Diaz: When I was at my university, I realized that probably 70 percent of the people were from other parts of the country. It was a very good experience for me because I came to understand that even though most of us were Mexican, we all thought a little bit differently. We all approached problems from different angles. When I got to Qualcomm, I started noticing the experience repeated itself. People from different places and cultures using different thinking and procedures to attack a problem and get to a solution. I think that makes for a very powerful recipe.
OnQ: Do you participate in any of Qualcomm’s employee networks?
Diaz: I’ve been attending LatinQ meetings lately. I’d like to get more active, especially with newcomers to the company.
OnQ: What would you want newcomers, or people considering a job here, to know about Qualcomm?
Diaz: Actually, every time I talk to someone about this, I tell them the same things. One is that you’re going to work with very smart people, great people. Then, I talk about what my work life has been here. I’ve done so many different things, from system integrations to field testing to research in voice and video telephony to computer vision.

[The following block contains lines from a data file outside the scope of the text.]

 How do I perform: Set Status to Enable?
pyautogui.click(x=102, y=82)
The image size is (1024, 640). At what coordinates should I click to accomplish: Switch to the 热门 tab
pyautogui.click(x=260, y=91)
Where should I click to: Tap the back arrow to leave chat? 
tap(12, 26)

I worked hard, and after paying my dues, I could pretty much decide what I wanted to do. That’s an opportunity you don’t get in many other places.
OnQ: Did you always know that you wanted to be an engineer?

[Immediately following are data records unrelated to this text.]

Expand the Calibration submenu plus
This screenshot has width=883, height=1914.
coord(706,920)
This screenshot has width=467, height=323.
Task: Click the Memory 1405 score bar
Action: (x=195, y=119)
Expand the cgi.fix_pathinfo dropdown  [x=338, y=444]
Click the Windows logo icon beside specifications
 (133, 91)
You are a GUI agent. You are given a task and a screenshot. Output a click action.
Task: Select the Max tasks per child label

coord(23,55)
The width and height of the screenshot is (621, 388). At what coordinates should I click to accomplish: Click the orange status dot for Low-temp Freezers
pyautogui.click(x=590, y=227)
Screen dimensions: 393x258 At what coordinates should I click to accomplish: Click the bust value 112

Diaz: Pretty much. I was the kind of kid that waited for toys to break so I could take them apart and see what was inside. It got to the point that I couldn’t wait anymore. I just needed to take everything apart. There was a point in a high school where I realized it was going to be engineering for me.
OnQ: Who encouraged you? Have you had mentors?

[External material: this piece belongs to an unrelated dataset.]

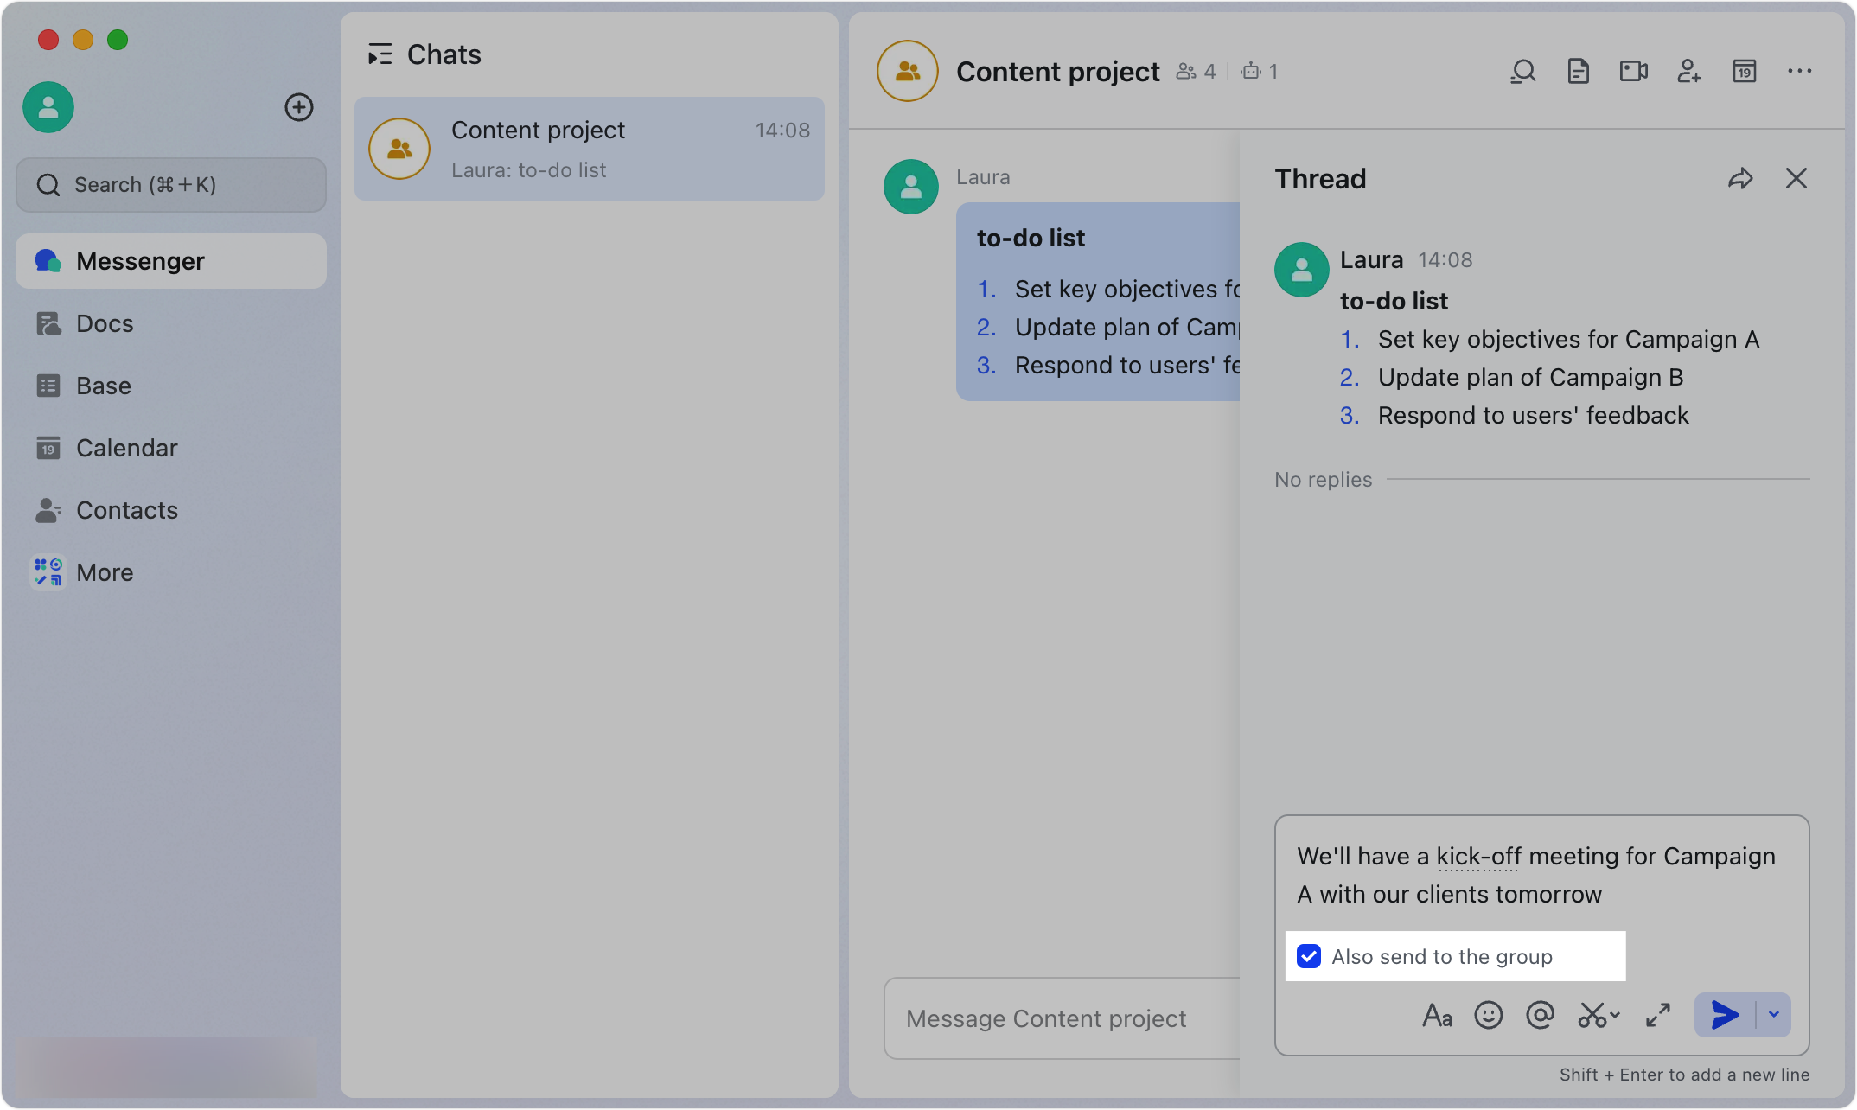
Task: Click the plus button to create new
Action: point(299,107)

Diaz: My dad was a strong influence, a very strong influence. He always told us that we could study anything, be anything. He just encouraged us to be one of the best. When my brother, sister, and I started expressing curiosity about a field, he’d find a way to introduce us to someone in that field and have us spend a few days with them. A friend of his who had an electronics workshop hosted me for a week.
OnQ: It sounds like you’ve always been on this path. But if you could give your younger self advice, what would it be?
Diaz: I consider myself lucky, because the message my father gave me was very clear: Do whatever you want, just be good at it. I think it goes back to that: Do what you enjoy; do what you want. That’s what I would say. My dad also encouraged me to further my education. These are the things I’ll tell my children. And if I could talk to my 20-something self, I’d encourage him not to go back to Dallas. I’d say go back to San Diego, to Qualcomm, as fast as you can.
OnQ: You knew you wanted to be here.
Diaz: Yes. It was the place to be. Very nice company. Very smart people. I remember one night early on when I was working here but not yet an employee. It was very late and I was running a test case, and this person came up to me and started asking me questions. He was very polite, very curious. So I answered the questions, and all the while I was thinking “Who is this person?” At that time, Qualcomm badges had your name and employee number. I looked for his, and when I spotted it, I saw that it said: Irwin Jacobs, 1.
OnQ: That’s a great story.
Diaz: He’s a great person. Very smart. I sat there thinking about how much I wanted to work for this guy.
What’s your favorite thing about working at Qualcomm? Qualcomm is a great place, and I have the opportunity to interact and work with nice, smart people that challenge me.
What one word best describes you? Patient. At least that’s what people tell me.
What book is on your nightstand? Ready Player One by Ernest Cline
Describe it in one sentence. VR takes over the world.
Favorite place? After 20 years here, I think of San Diego as my home. So, San Diego, Torrey Pines specifically.
What’s the one thing you can’t live without? Family
If you weren’t a vice president of engineering for Qualcomm, what would you be doing? I’d be a fish farmer. If not that, a professor. I’ve thought about that a lot. I think the Latino community, all young people really, need strong examples to follow, and I’d like to be that.